Causative & risk factors
Carcinoid tumors arise from neuro-endocrine cells present in the lungs and the gastro-intestinal tract. As with most cancers, the exact cause of the onset of carcinoid tumors is not known. However it is known that a family history of multiple endocrine neoplasia type I (MEN I) is associated with an increased risk of developing carcinoid tumors.
Clinical presentation
The symptoms of this condition are largely determined by the location of the carcinoid tumors and the chemicals they secrete. The symptoms produced by carcinoid tumors are referred to as carcinoid syndrome.
Flushing of the face (pink, red or purple) is a common feature and may be triggered by stress or exercise.
Patients with abdominal carcinoid tumors usually suffer from cramps in the abdomen accompanied by diarrhea. There may be pain or bleeding from the rectum. Sometimes intestinal obstruction may occur presenting with an inability to pass stool, nausea and vomiting.
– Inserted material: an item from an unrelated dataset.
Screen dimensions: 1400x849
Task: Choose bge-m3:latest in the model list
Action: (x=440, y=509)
Lung carcinoids are characterized by chest pain, breathlessness, wheezing, palpitations and tachycardia. There may be weight gain around the midriff and the upper portion of the back. Discolored (purplish) marks may appear on the skin.
Investigations
Since carcinoid syndrome produces non-specific, variable symptoms, the diagnosis can be easily missed.
Blood tests are performed to check chromogranin A. Urine testing is done to detect a substance called 5-HIAA.
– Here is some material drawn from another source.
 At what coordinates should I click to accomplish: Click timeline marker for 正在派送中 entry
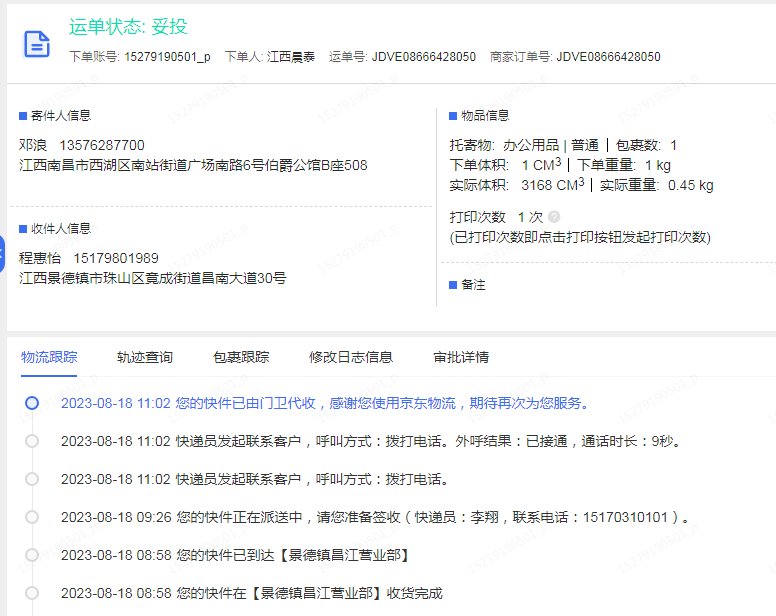pyautogui.click(x=32, y=517)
Imaging tests such as X-rays, CT scans or MRI scans are used to look for carcinoid tumors. A specialized imaging test known as an octreoscan is performed after injecting the patient’s vein with a radioactive material and a specific substance.
Endoscopy with or without a biopsy examination is performed in areas that are suspected of having carcinoid tumors.
Treatment
The primary treatment is surgical removal of the carcinoid tumors. When this is not possible, octreotide and other drugs are used to control the symptoms. Radiofrequency ablation therapy and cryotherapy are other treatment options. Chemotherapy works well for certain carcinoid tumors, especially the ones located in the pancreas.
Since carcinoids are usually slow-growing tumors, a patient with carcinoid syndrome has a fairly good prognosis.